** START PASSAGE TO READ **

I am experiencing an issue where I am unable to access Gaudi accelerators when creating a Docker container using the Habana runtime.

 

Steps to reproduce:

  1. Installed Gaudi drivers & Software.
  2. Built binaries.
  3. Configured both /etc/docker/daemon.json & /etc/containerd/config.toml.
  4. Ran docker run --rm --runtime=habana -e HABANA_VISIBLE_DEVICES=all ubuntu:22.04 /bin/bash -c "ls /dev/accel/*" and got:

 

docker: Error response from daemon: failed to create task for container: failed to create shim task: OCI runtime create failed: runc create failed: unable to start container process: error during container init: error running hook #0: error running hook: exit status 1, stdout: , stderr: exposing interfaces: failed creating temporary link on host: invalid argument
exit status 1: unknown.​

 

  • Tried docker run -it --runtime=habana -e HABANA_VISIBLE_DEVICES=all -e OMPI_MCA_btl_vader_single_copy_mechanism=none --cap-add=sys_nice --net=host --ipc=host vault.habana.ai/gaudi-docker/1.19.1/ubuntu22.04/habanalabs/pytorch-installer-2.5.1:latest but also got:

 

docker: Error response from daemon: failed to create task for container: failed to create shim task: OCI runtime create failed: runc create failed: unable to start container process: error during container init: error running hook #0: error running hook: exit status 1, stdout: , stderr: exposing interfaces: failed creating temporary link on host: invalid argument
exit status 1: unknown.​

 

  • Removing -e HABANA_VISIBLE_DEVICES=all I'm able to exec into the container, but the accelerators are not visible inside the container:

 

# hl-smi
habanalabs driver is not loaded or no AIPs available, aborting...

** END PASSAGE TO READ **

In the Gaudi Docker post, list every option beginning with a double hyphen in the command that pulls the pytorch-installer image. The listing that follows has no connection with the Gaudi Docker post.

** START SUPPLIED INFORMATION **

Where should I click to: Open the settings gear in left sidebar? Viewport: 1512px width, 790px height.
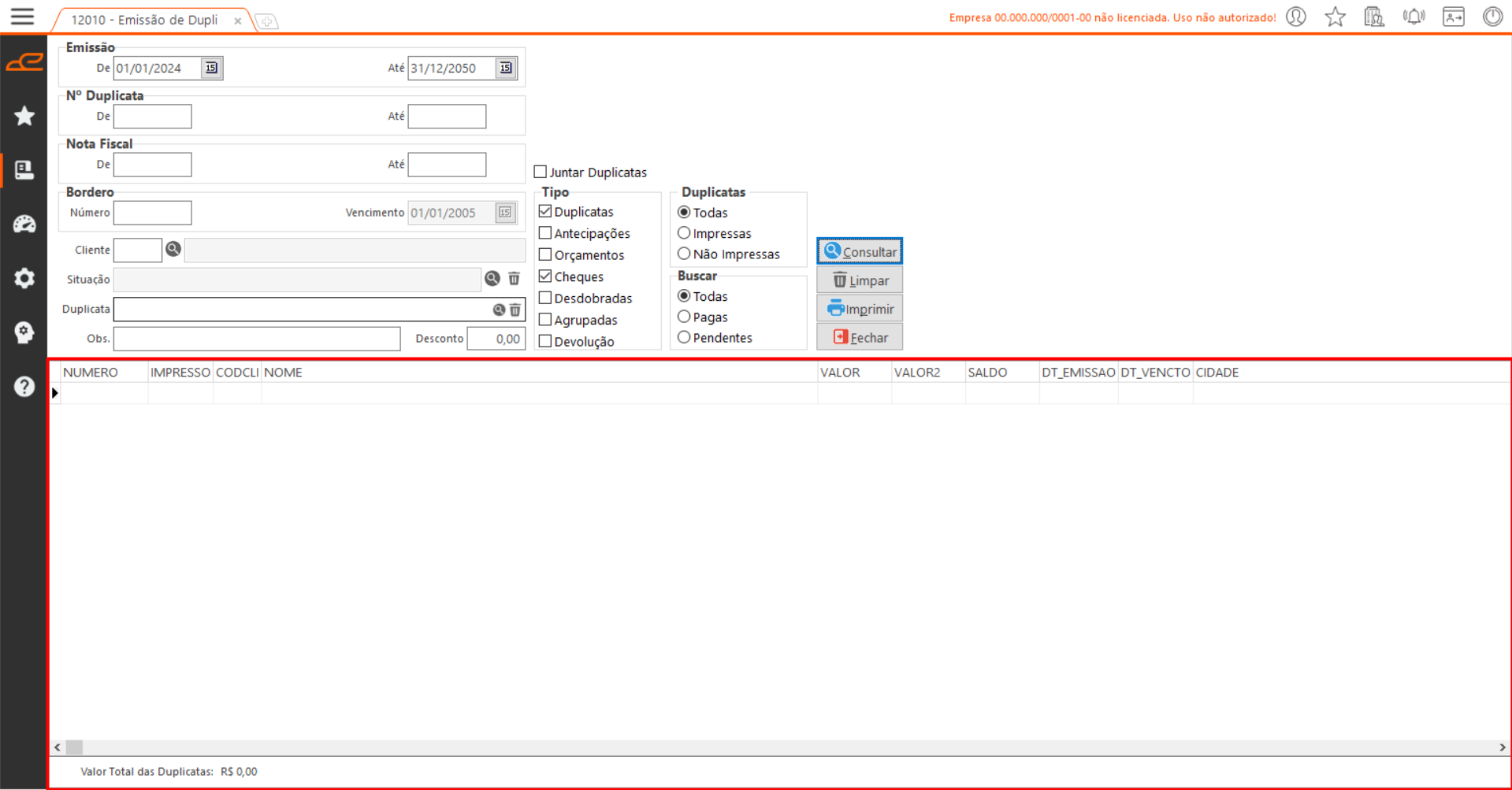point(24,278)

** END SUPPLIED INFORMATION **
** START SUPPLIED INFORMATION **

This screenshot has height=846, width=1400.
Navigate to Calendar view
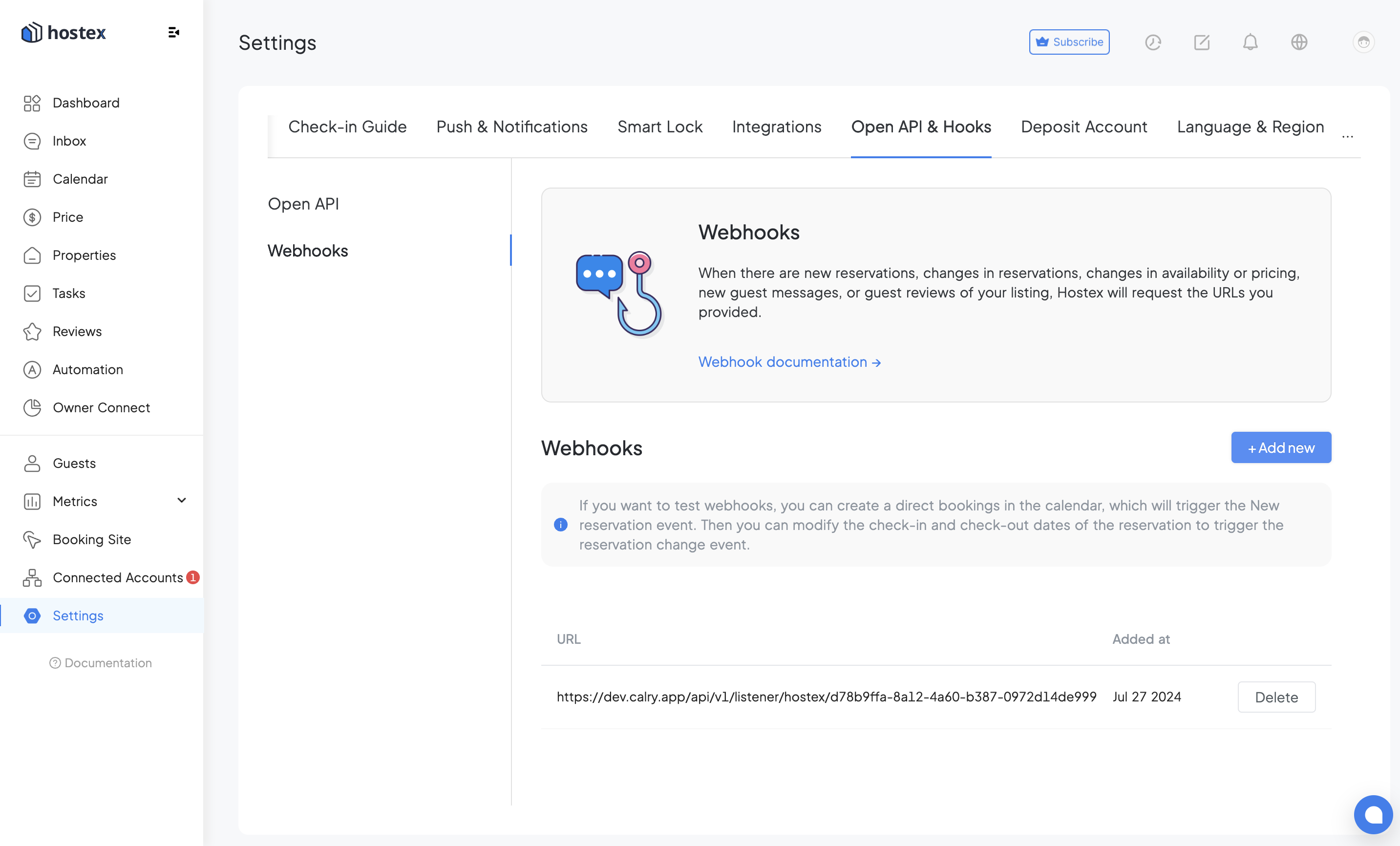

** END SUPPLIED INFORMATION **

--- RESPONSE ---
--runtime=habana
--cap-add=sys_nice
--net=host
--ipc=host